The term ‘culture of safety’ is more than just jargon — management frameworks to aid organizational safety are well established in, for example, the airline and nuclear-power industries, says Trevan. Creating such a culture requires practices and training that are targeted at addressing risks in a structured manner, and constantly monitoring and improving performance. Yet researchers and oversight bodies all too often have a “checkbox culture”, he adds.

This can result in a management mentality of “we don’t care if the plan works, as long as you have a plan”, says Sean Kaufman, president of Behavioral-Based Improvement Solutions ­— a company in Woodstock, Georgia, that trains staff who work in biocontainment laboratories. He says that institutions are often reluctant to spend resources on improving practices: “Typically, leadership will only invest so much in biosafety; the bare minimum required to keep them out of trouble and in compliance.”

Over the past decade, more attention has been paid to biosafety culture as the field has become increasingly professional. In 2008, the European Committee for Standardization (CEN) in Brussels adopted the first internationally recognized management framework for organizational safety in facilities handling dangerous pathogens: CEN Workshop Agreement (CWA) 15793. This voluntary framework is currently being adapted to become an International Organization for Standardization (ISO) standard, which would give it worldwide recognition.

The World Health Organization (WHO) recommends that organizations adopt CWA 15793, says Nicoletta Previsani, who was a former head of biosafety and laboratory biosecurity at the WHO and is now responsible for containment at its polio-eradication programme. “CWA 15793 really is a major shift in thinking,” she says, adding that its implementation nonetheless requires considerable investment.

The WHO has adopted the standard for oversight of the two laboratories holding the last stocks of the smallpox virus — one at the CDC in Atlanta, and the other near Novosibirsk in Russia. It has also specifically recommended that facilities carrying out risky gain-of-function flu research, which increases the transmissibility, virulence or host range of viruses, be CWA compliant or equivalent.

But wider uptake has so far been limited. The CDC, for example, has not fully implemented the standard, and in a survey last year of 118 members of the European Biosafety Association, three-quarters of whom were biosafety professionals, just 33% reported that they were using CWA 15793 in their institutions, and 15% had never even heard of it. Reasons given for not implementing the standard included a lack of resources, its “excessive” nature and the availability of similar national standards.
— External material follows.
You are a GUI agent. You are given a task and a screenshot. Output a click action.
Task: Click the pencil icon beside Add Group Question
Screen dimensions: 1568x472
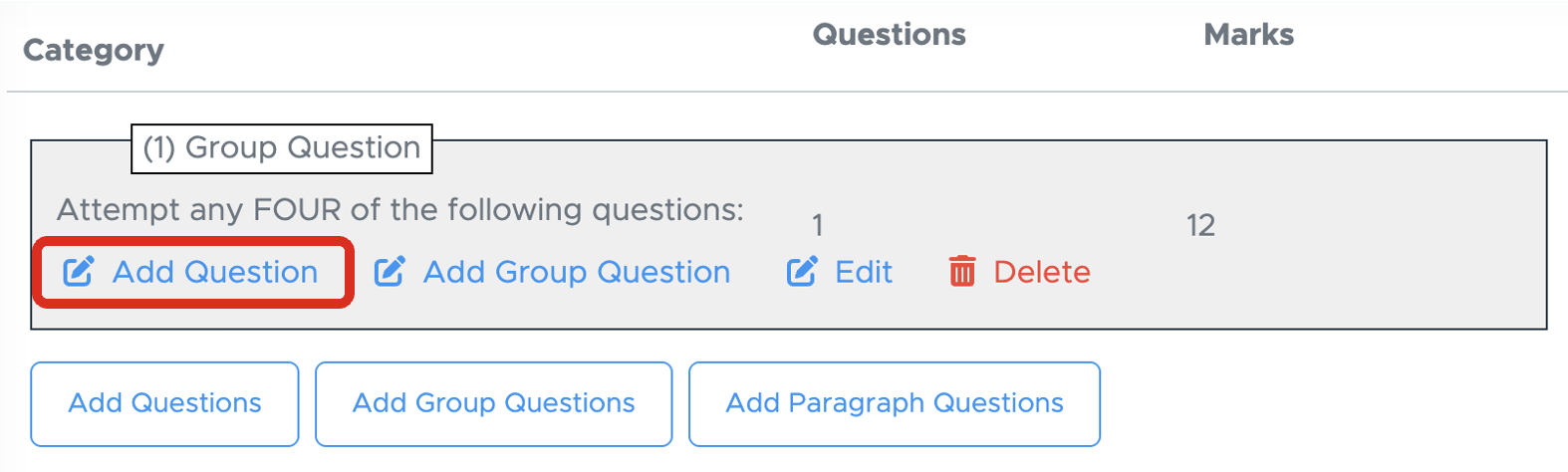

However, many organizations are using the CWA standard to improve biosafety management without going to the time and expense of seeking formal certification, says Gary Burns, a UK biosafety consultant who was vice-chair of the group that developed CWA 15793. He hopes that if it is adopted as an ISO standard, this will lead to greater formal and informal use.

But such safety-management standards are not a “magic bullet”, cautions Maureen Ellis, executive director of the International Federation of Biosafety Associations (IFBA) in Ottawa, Canada, because to be effective, all staff must buy into them. Researchers too often consider biosafety as an extra burden, “something they have to do because the rules say so”, she explains.

The IFBA has sought funding to advocate for improved biosafety cultures in laboratories, but funders are not interested, Ellis adds, partly because tangible outcomes are difficult to measure. “There is money for diagnostics and research, but ask for money for biosafety and it’s just not there, as it is lower priority,” she says.